А в год и семь случился откат. Тогда я не знала, что это, просто не понимала, что происходит с моим ребёнком. Перестала говорить. Реагировать на мои фразы. Психолог дефектолог поставил неутешительный диагноз – аутизм. И все было не так, как в книжках и фильмах, в которых мне встречались дети с аутизмом. Куда страшнее. Я просто теряла Дианку и ничего не могла с этим сделать.
– Зато пенсию будете получать. По инвалидности.
В жопу эту пенсию, я просто хотела счастья для своей дочери! И одновременно понимала, что это я обрекла Дианку на болезнь. Это было неправильно, но я никак не могла выкинуть эту мысль из головы. Я виновата. Во всем.
Улыбки,
которые Дианка так щедро дарила всем вокруг в первые полтора года стали редким гостем на её лице. Она улыбалась редко, и только своим мыслям.Мы жили в однушке, Диана спала отдельно, на софе. Я допоздна работала, уткнувшись носом в ноутбук, она спала. Я давно перестала тревожиться о том, что мешаю ей – под клацанье клавиатуры она засыпала куда быстрее и крепче.
Я захлопнула ноутбук. Глаза слезились от усталости и я закрыла их. И подумала вдруг об Артуре. Как он? Я запрещала себе думать о нем, сколько раз себя по рукам била, чтобы не искать его в соцсетях. И я побеждала, вполне успешно делая вид, что его не было в моей жизни.
Но сегодня…сегодня можно. Я глубоко втянула носом воздух и в нем мне вдруг почудились нотки запаха мужского тела. Артура. Мне всегда нравилось, как он пахнет, это был лучший аромат в мире. Можно было бы представить, что он рядом. Обнимает сзади, уткнувшись носом между лопаток. Рука его скользит ниже и…черт.
В животе сладко потянуло теплом, словно бабочка коснулась крылышками. Вы скажете, ненормально хотеть бывшего мужа спустя семь лет после развода? Да, я согласна. Но это неизлечимо, это какой-то наркотик, болезнь от которой меня не смогли вылечить другие мужчины, потрясения, жизнь. Оставалось надеяться, что я просто мало приняла лекарства под названием время, и уж через пару лет точно отпустит.
Я поднялась со своего дивана и пошла к Дианке. Она не любила, когда её касались. Даже я. Поэтому моё время приходило ночью. Ночью я обнимала её, зарывалась лицом в длинные светлые волосы и дышала ею, лёгкими касаниями поглаживая такое любимое детское лицо.
– Это твой запах лучший в мире, – прошептала я. – Всё изменилось. Спи спокойно, моя радость, он умер… теперь всё будет хорошо.
Глава 3. Артур
Церемония прощания должна будет проходить прямо у нас дома. Только близкие – быть бы от них дальше. Только деловые партнёры. Только люди, которых принято считать друзьями. В общем и целом, до хрена народу.

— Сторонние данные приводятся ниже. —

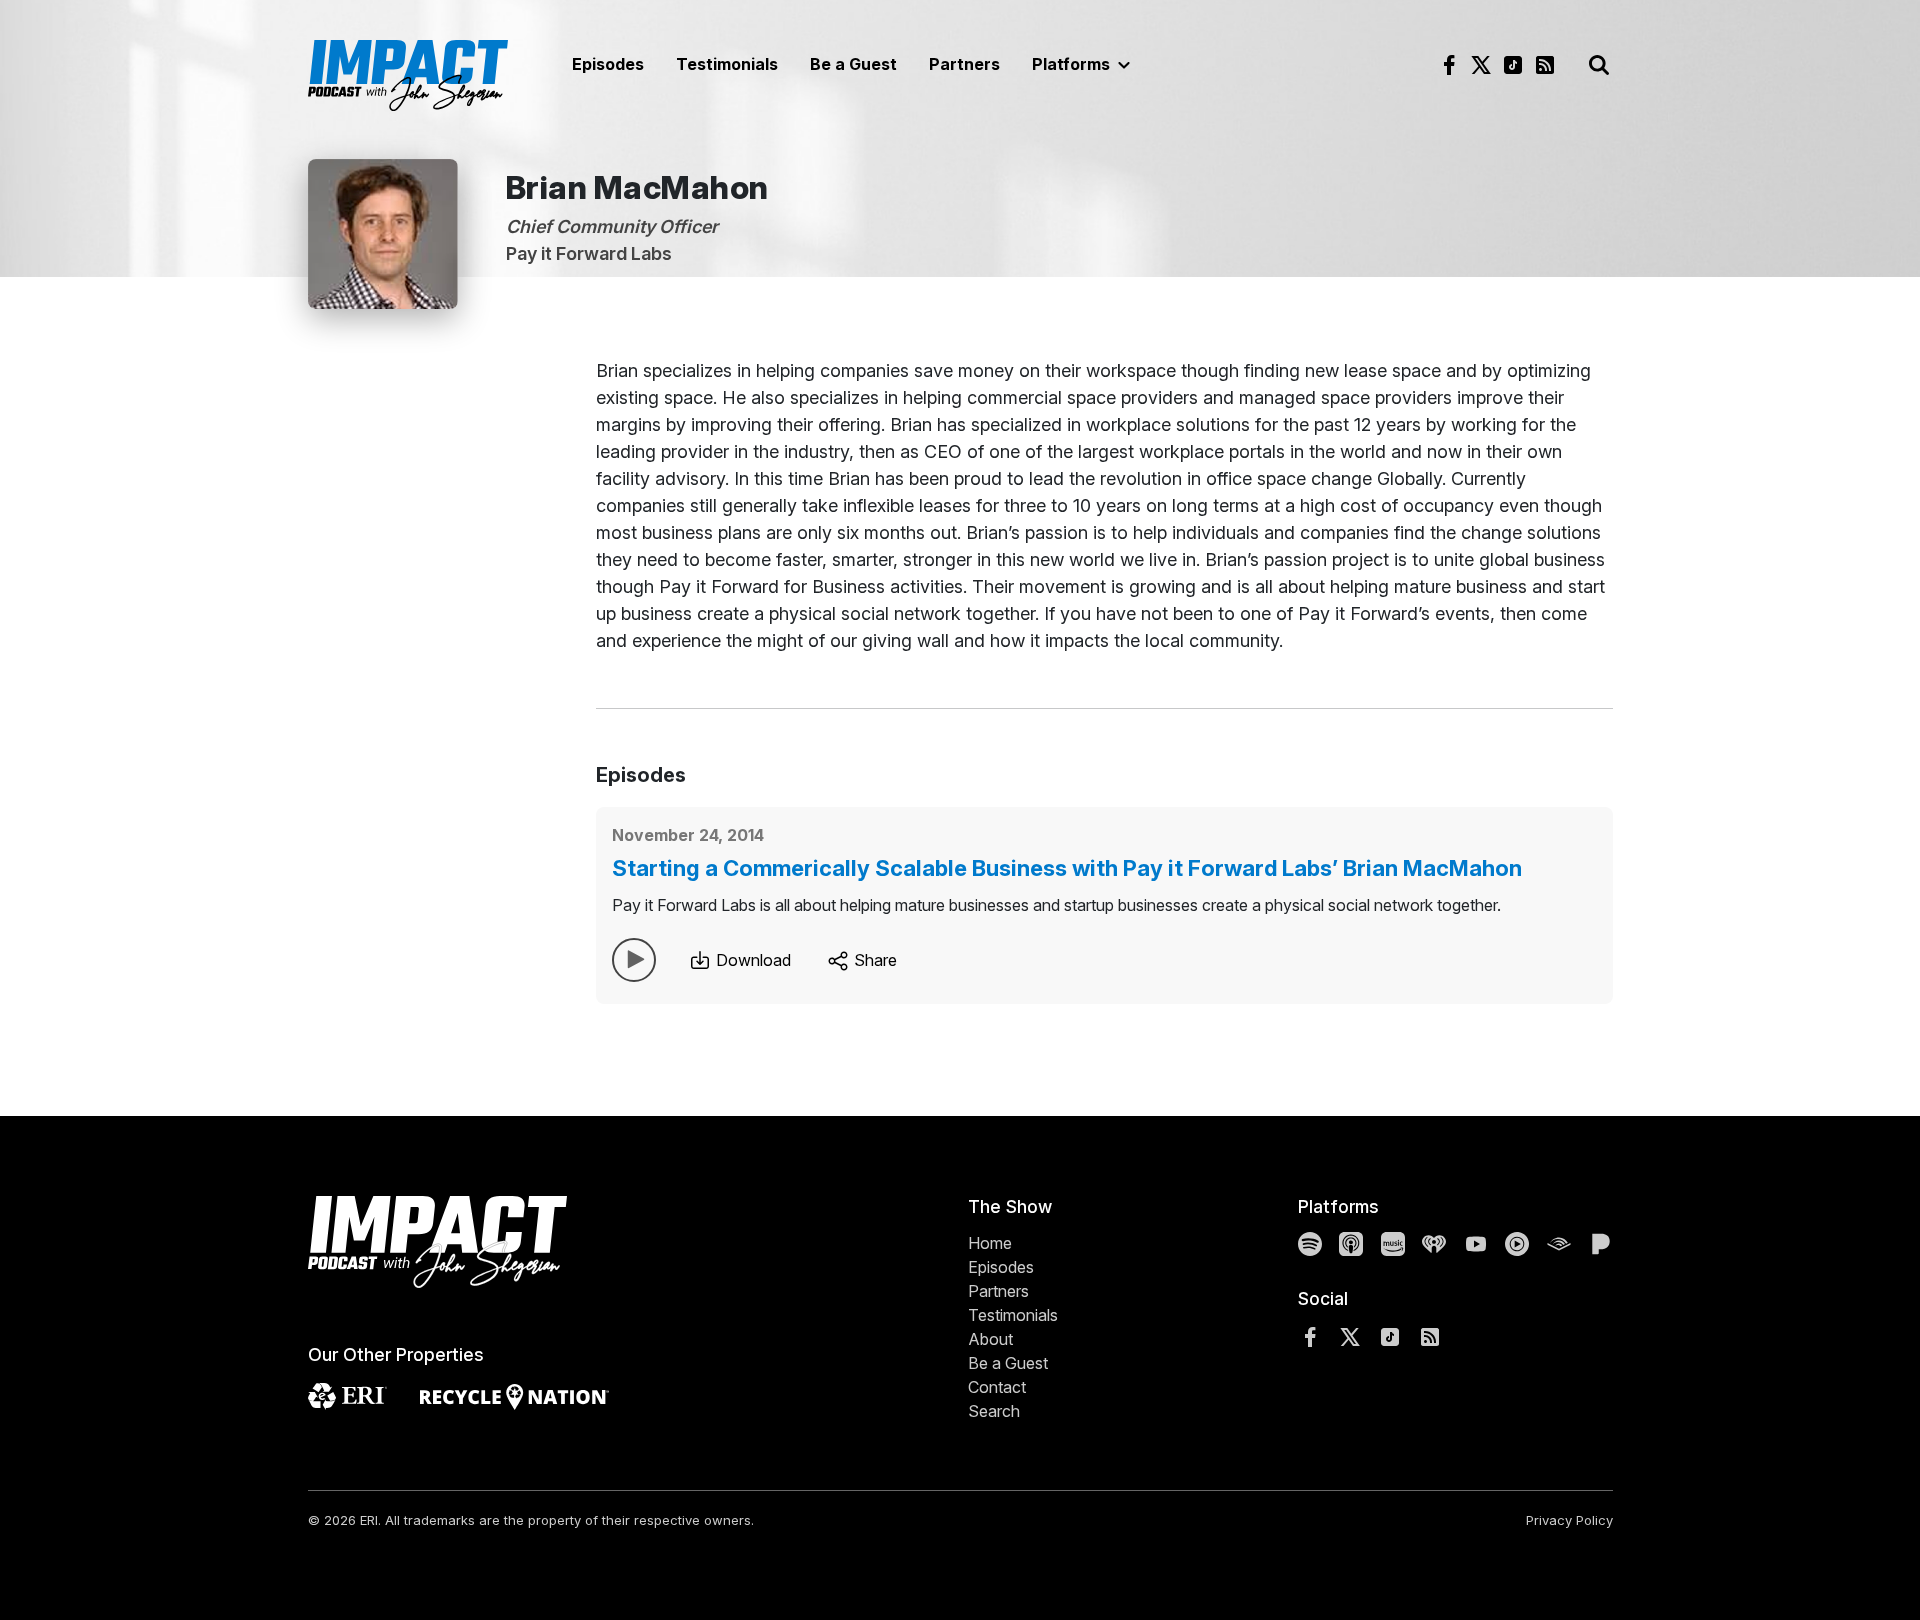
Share (873, 960)
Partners (964, 64)
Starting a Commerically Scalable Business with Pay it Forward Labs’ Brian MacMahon (1067, 868)
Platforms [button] (1073, 64)
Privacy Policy (1569, 1520)
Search (994, 1411)
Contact (997, 1387)
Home (990, 1243)
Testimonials (727, 64)
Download (751, 960)
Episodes (608, 64)
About (990, 1339)
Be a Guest (853, 64)
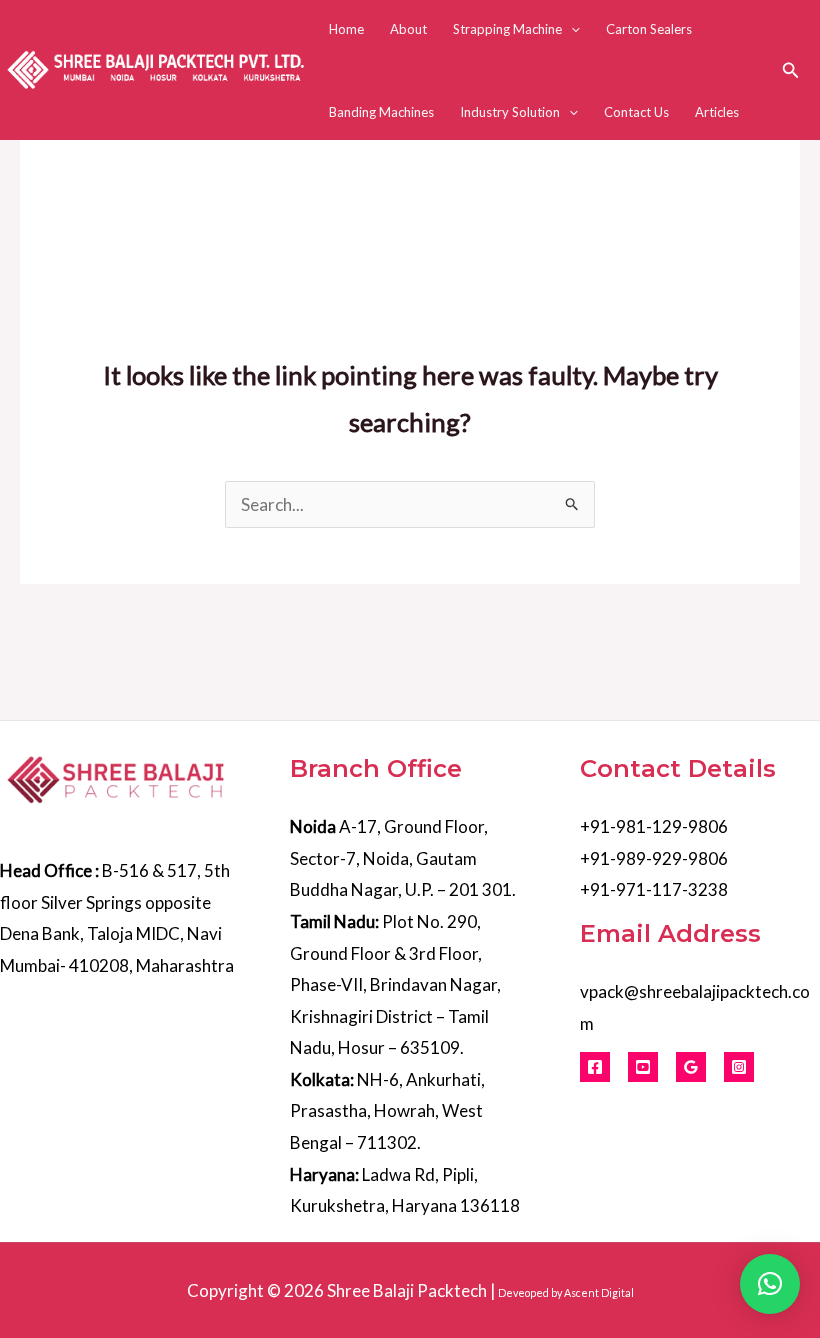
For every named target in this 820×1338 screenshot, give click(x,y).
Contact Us (636, 112)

Подозреваю, именно для этого мероприятия у нас в доме была отгрохана огромная зала, по крайней мере раньше мы ею никогда не пользовались, папа не любил шумных сборищ дома и все мероприятия проходили на стороне.
Я знал, что отца уже привезли. Он здесь, дома, правда через множество стен я не чувствовал его присутствия и как-то дико было осознавать, что где-то рядом – покойник.

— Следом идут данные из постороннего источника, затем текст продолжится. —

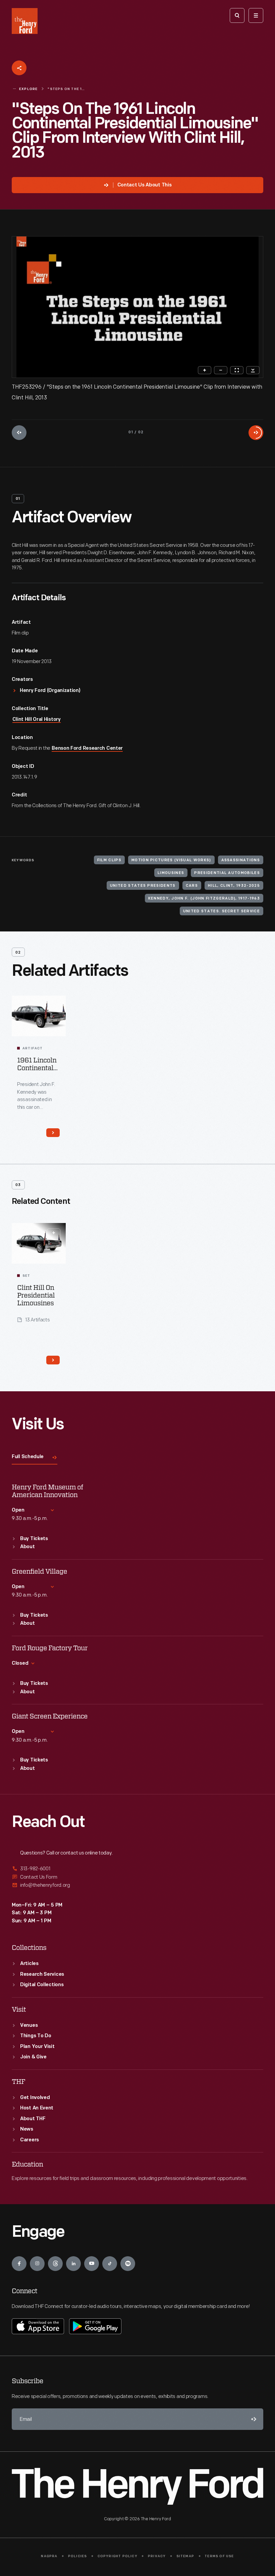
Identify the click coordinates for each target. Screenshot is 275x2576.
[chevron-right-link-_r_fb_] (53, 1360)
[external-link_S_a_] (137, 1869)
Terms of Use (219, 2556)
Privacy (157, 2556)
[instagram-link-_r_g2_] (37, 2263)
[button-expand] (53, 1232)
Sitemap (185, 2556)
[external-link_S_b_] (137, 1877)
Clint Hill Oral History (36, 719)
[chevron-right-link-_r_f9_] (53, 1132)
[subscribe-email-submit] (252, 2419)
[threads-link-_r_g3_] (55, 2263)
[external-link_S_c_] (137, 1885)
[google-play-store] (95, 2326)
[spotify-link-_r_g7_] (127, 2263)
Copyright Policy (118, 2556)
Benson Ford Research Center (87, 748)
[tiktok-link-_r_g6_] (109, 2263)
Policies (77, 2556)
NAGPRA (49, 2556)
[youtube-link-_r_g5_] (91, 2263)
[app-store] (38, 2326)
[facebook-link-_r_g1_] (19, 2263)
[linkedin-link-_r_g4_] (73, 2263)
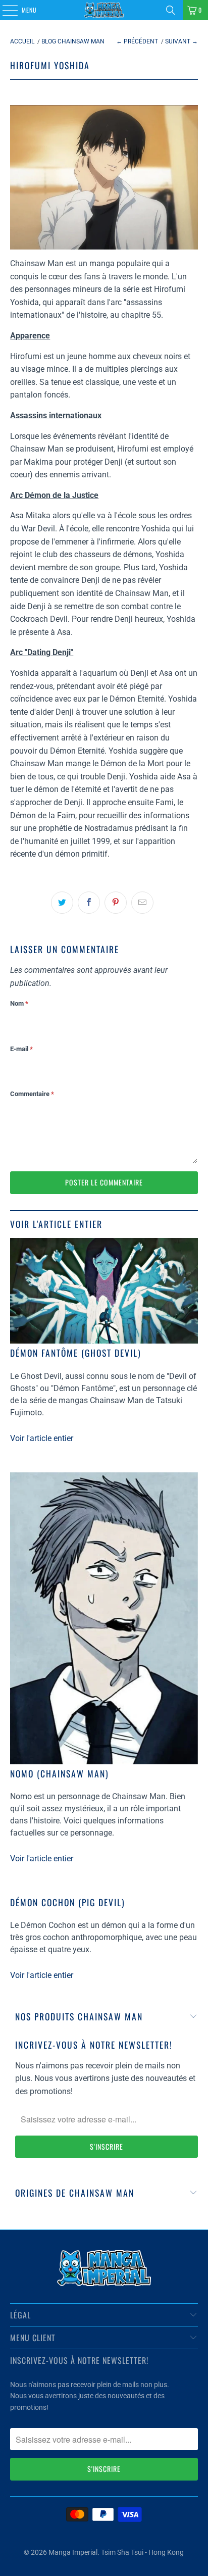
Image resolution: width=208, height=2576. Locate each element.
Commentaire (32, 1094)
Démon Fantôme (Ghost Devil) (75, 1352)
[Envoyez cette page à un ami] (142, 902)
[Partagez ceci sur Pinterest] (116, 902)
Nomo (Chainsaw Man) (59, 1773)
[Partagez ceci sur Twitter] (62, 902)
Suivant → (181, 41)
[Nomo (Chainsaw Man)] (103, 1618)
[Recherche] (170, 10)
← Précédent (137, 41)
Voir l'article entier (41, 1438)
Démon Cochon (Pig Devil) (67, 1902)
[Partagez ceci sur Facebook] (89, 902)
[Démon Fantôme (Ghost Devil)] (103, 1291)
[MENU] (4, 10)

Мать все время была рядом с ним, в больнице, сопроводила его домой. Сестры уже попрощались. Насчёт брата не знаю, я редко его видел в последнее время. Я же тянул. А теперь решился вдруг. Вышел из кабинета. Пахло едой, причём вкусно – готовятся к прощальному банкету. В животе заурчало недовольно, я даже не помнил, когда последний раз ел. Спустился по лестнице, едва не столкнулся на первом этаже с каким-то совершенно незнакомым человеком, перед дверями зала, в котором меня ждал отец, остановился на несколько секунд.

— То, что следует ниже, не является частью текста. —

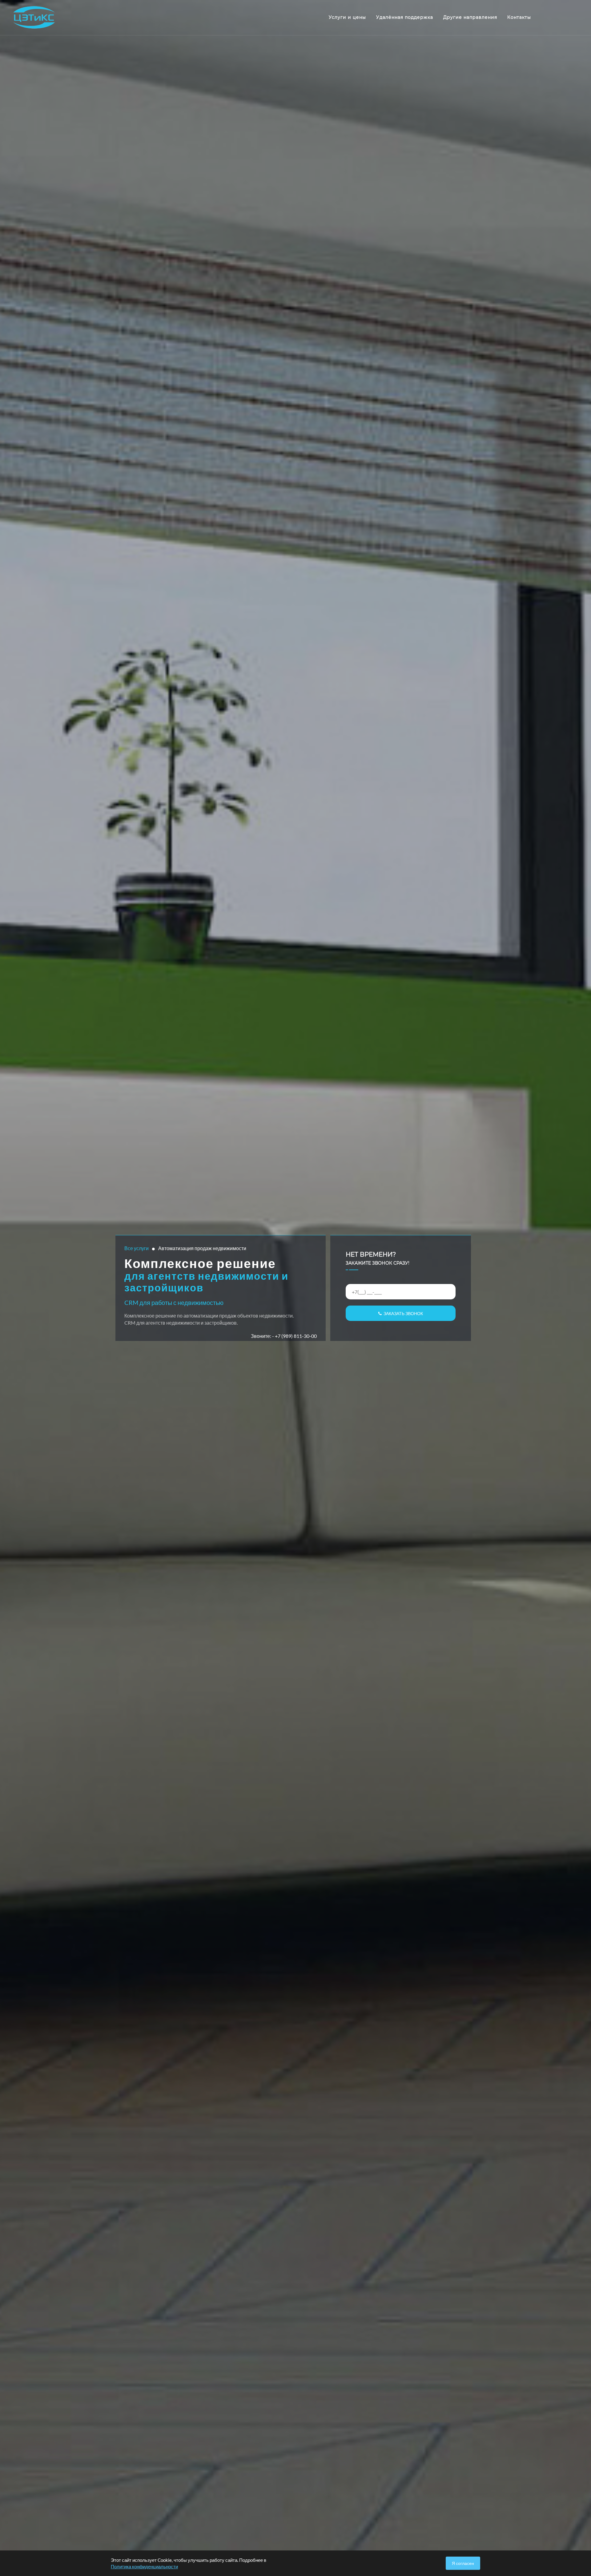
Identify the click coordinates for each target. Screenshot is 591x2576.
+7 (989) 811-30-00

Как бы странно не звучало, смерть и правда была ему к лицу. Похорошел. Немного заострились черты лица. Прошла отечность, которая досаждала ему последние недели. И лицо…спокойное удивительно. Словно он даже рад тому, как все завершилось, умиротворен.
– Вот ты и умер, – глубокомысленно сказал я, ни черта не понимая, как следует прощаться с покойниками. У меня никогда прежде не уходили близкие, если только бабушки, но это было так давно, что память почти стёрла воспоминания. – Знаешь, что я у тебя спросить хотел? Какого черта ты мне поднасрал так? Ты же понимаешь, что они все пустят по ветру, все твои бабки? За что ты так со мной, со своей хреновой империей?